If this thread gains sufficient traction, we’ll open a poll for it.
The proposal is simple, with the halving of the block time, keep the token emission the same per block which is currently at 12.5 FIRO/block. This effectively accelerates token emission.
THE PURPOSE OF COIN EMISSION
The purpose of coin emission is a way to distribute coins and bootstrap community. Emission can also be used to fund incentives of behaviour/initiatives we want to see for e.g. mining, masternodes or liquidity incentives.
While coin emission is inflation, the difference between fiat inflation which are determined by the central bank, cryptocurrency supply schedules are social contracts with the community. Some pride themselves in never deviating (such as Bitcoin) while others adjust as need be as long as there’s community consensus (see ETH and XMR).
Also there’s economic theory (Quantity Theory of Disaggregated Credit) that if coin emission is used for productive purposes it can generate a net benefit despite the inflation.
HOW DOES FIRO’S EMISSION SCHEDULE LOOK LIKE COMPARED TO OTHER COINS?
Firo’s block emission schedule currently follows Bitcoin’s schedule which is an extremely slow emission schedule.

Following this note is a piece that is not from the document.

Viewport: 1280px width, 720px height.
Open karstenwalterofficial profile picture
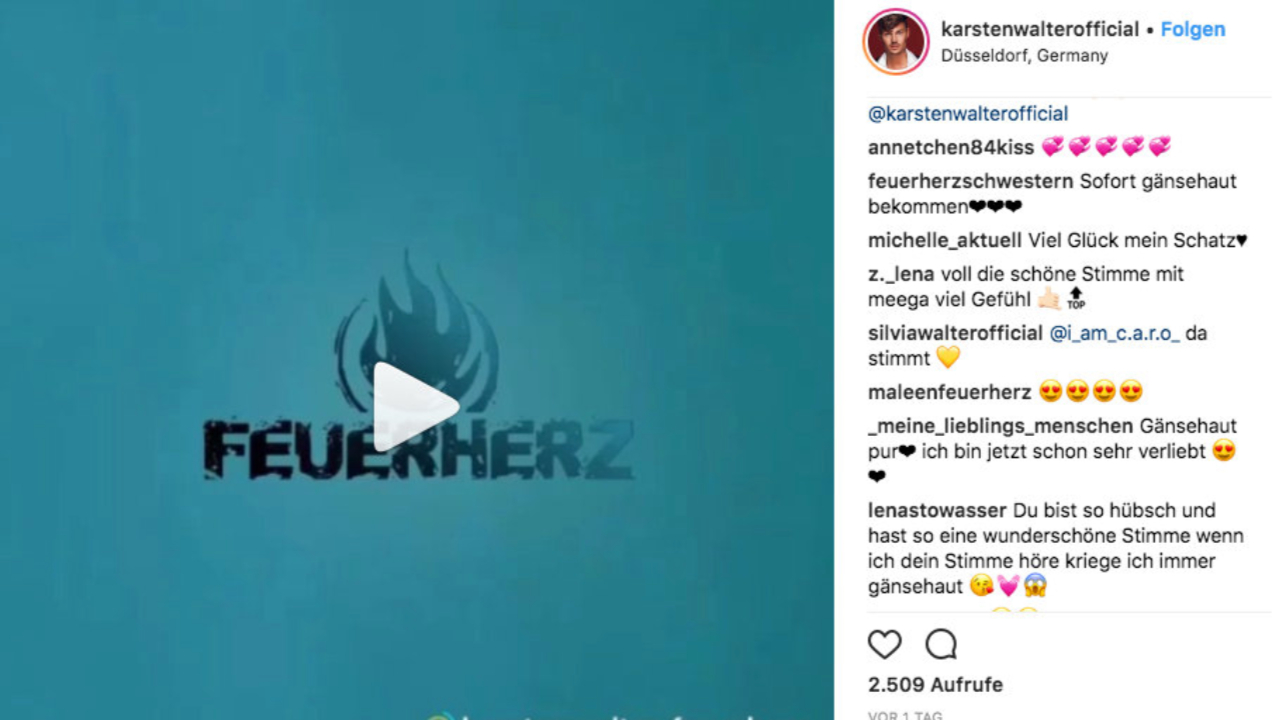[895, 42]
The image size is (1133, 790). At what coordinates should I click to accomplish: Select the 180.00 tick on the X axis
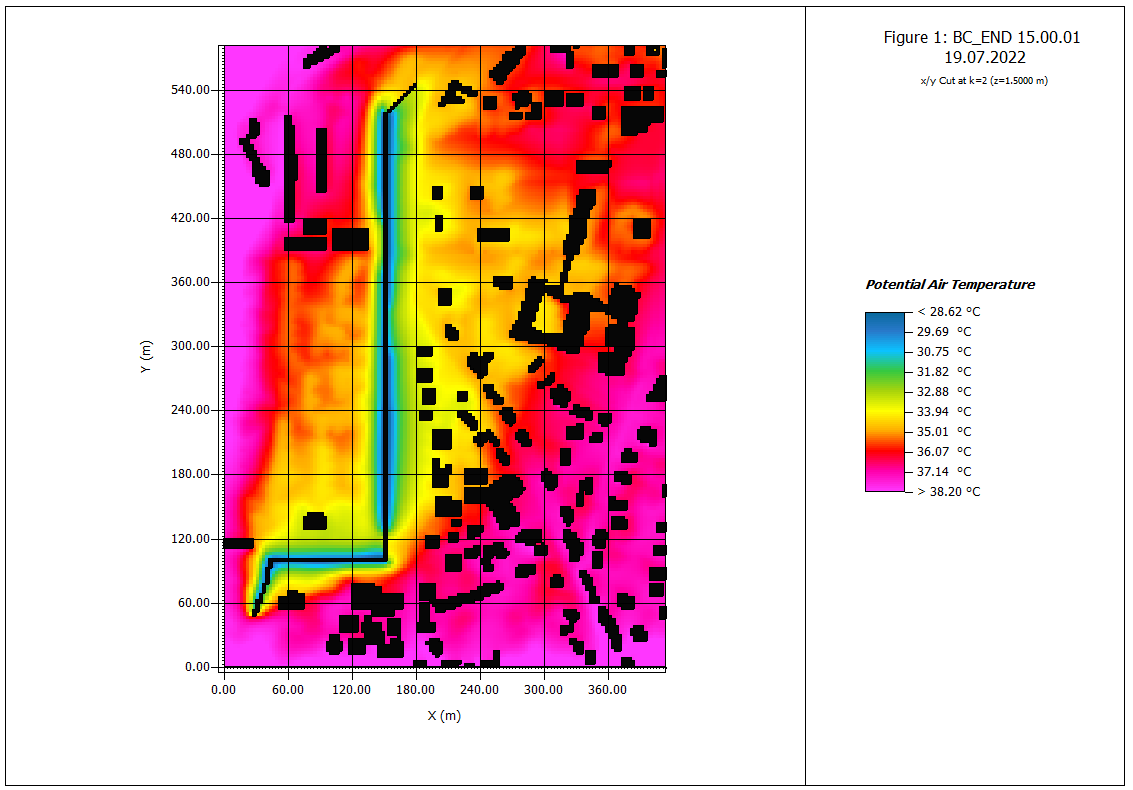click(415, 689)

As you can see, the coins are emitted over a very long period of time and only approaches close to complete distribution in 20+ years from its creation. It however absolutely completes distribution in 2140. This was important as Bitcoin operated in a vacuum and all the crypto and industry infrastructure had to be built around it. This isn’t the same environment we have today with most of the population being aware of the existence of cryptocurrencies, well developed exchanges, rapidly growing DEXes and professional miners.
Compare this to Monero’s emission schedule which emits most of its supply in almost 6 years and is now entering into its tail emission phase.

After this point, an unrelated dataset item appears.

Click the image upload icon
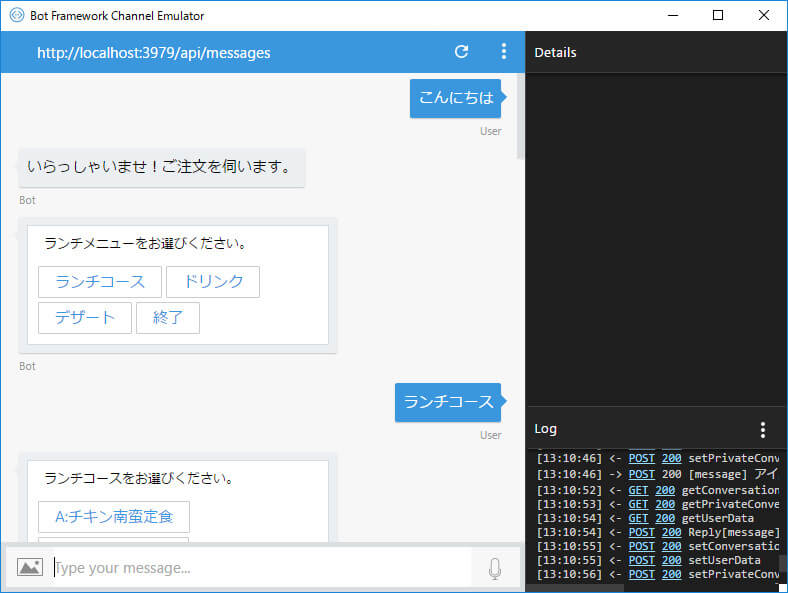This screenshot has height=593, width=788. pyautogui.click(x=30, y=567)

Ethereum also has a similarly aggressive schedule:
Piratechain’s emission is also almost completely emitted in 2 years.
PROS OF ACCELERATING COIN EMISSION
With the proposed changed in tokenomics coming to a close soon, the miners are taking a 50% hit which may affect the current ecosystem. If we don’t change the block reward per block but accelerate the block time, the miners will get the same amount of FIRO as they did currently which would sustain the
This will also greatly alleviate core team funding issues and greatly empower the community fund. While this is additional inflation, if they are dedicated towards productive uses, the net benefit it will yield might be more especially as both the community and the development team has funds to allocate.
Masternodes will also enjoy a much larger yield making it competitive with other staking programs. However the effect of this is dependent on whether masternodes will utilize these rewards to create more masternodes, contribute towards the ecosystem or just sell them. If it’s the latter, then it’s inflationary pressure.

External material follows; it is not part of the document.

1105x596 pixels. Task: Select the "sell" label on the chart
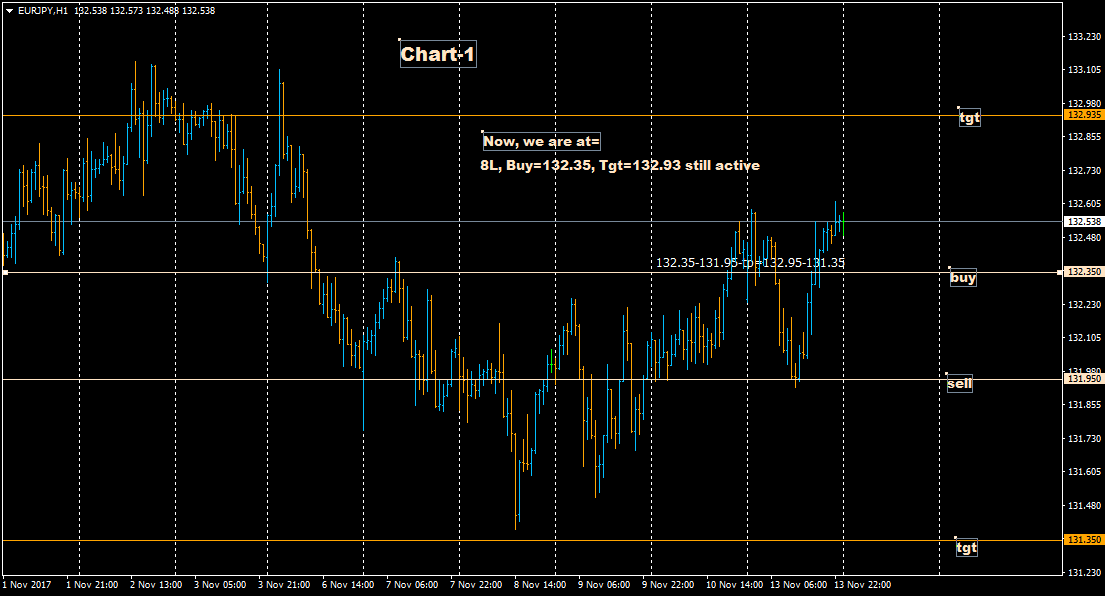point(959,383)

This cuts a balance and doesn’t change the dev team’s share of the reward nor does it involve willing coins out of thin air. This also preserves the existing PoW infrastructure without resulting in even more centralization of pools. Note that despite miners dumping, even with current selling pressure, they only exert something like 10k USD sell pressure a day so it’s not fair to blame price declines on them solely.
CONS OF ACCELERATING COIN EMISSION
The inflation of Firo’s coin emission goes back to pre-halving days (though note that the high emission didn’t hurt Firo’s growth in those initial 4 years) though it is arguable that the allocation is much more fair without seed investors and now a community fund.
There is also an assumption that masternode holders are loyal Firo members who will channel their rewards to support the project. We are seeing some of these with the donations (which come from many known masternode holders) but it is far below the number of masternode holders that we have.
The 2nd drawback is that for those that believe tokenomics should never change (for eg Bitcoin maxi types), this now sets a precedent that Firo can change its tokenomics. For some, cryptocurrency rules should be set from the beginning and never changed or else it’ll be subject to politics and outside influences.
TAIL EMISSION
This was discussed in other threads but I strongly believe in the need of a small tail emission (<1% a year). The idea that miners/masternodes can be sustained purely from a fee market to me is a bit of hopium. Over the next few years (maybe in two halvings?) unless Bitcoin continues going parabolic in price, miners will soon find themselves in a tough spot.
There is a Princeton study on it.
On the instability of Bitcoin without the block reward. You can also read Decrypt’s article on it.
For the sake of counter-argument, you can read Dan Hedl’s (a well known Bitcoin maxi) opinions on why he thinks this isn’t a problem.
I think this is an excellent time to consider the tail emission and also in the future dynamic blocks.